Una mañana sale a caminar por el fantasmal balneario en busca de leña y conoce a un hombre que la lleva inusitadamente de vuelta a sus años de infancia, mientras que la niebla y el paisaje costero la conectan con pasados más la prehistoria indígena del sur de Chile, el inmemorial origen geológico de esos territorios imponentes.

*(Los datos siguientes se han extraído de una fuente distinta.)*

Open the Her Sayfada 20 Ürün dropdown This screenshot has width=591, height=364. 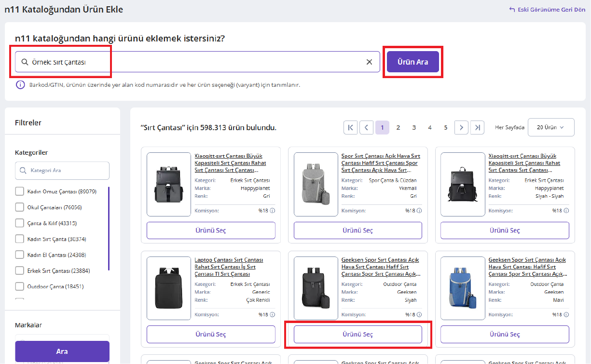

Me pasó que, pese a lo simple y corto de la historia, tenía tantos hilos en los que enredar mis pensamientos que me pareció irresistible seguir leyendo para saber cómo iba a cerrar la historia. No sé si me dejó satisfecha, aunque me atrapó entre tanto giro y tanto recuerdo, una desgracia tras otra. A momentos me parecía estar leyendo sobre una mala resaca de un autor gringo cualquiera, mezcla de depresión, nihilismo y dudas existenciales de las que huyen como si fuera la cura a sus males, mientras que, otras veces, era como leer a una amiga con la que hablar de esos temas oscuros y melancólicos que abruman la vida.
Esta novela describe el verano de una mujer que se encuentra a la deriva, es un relato corto, fácil de leer que tiene dentro de su narración una niebla espesa de misterio y tristeza, melancolía y soledad.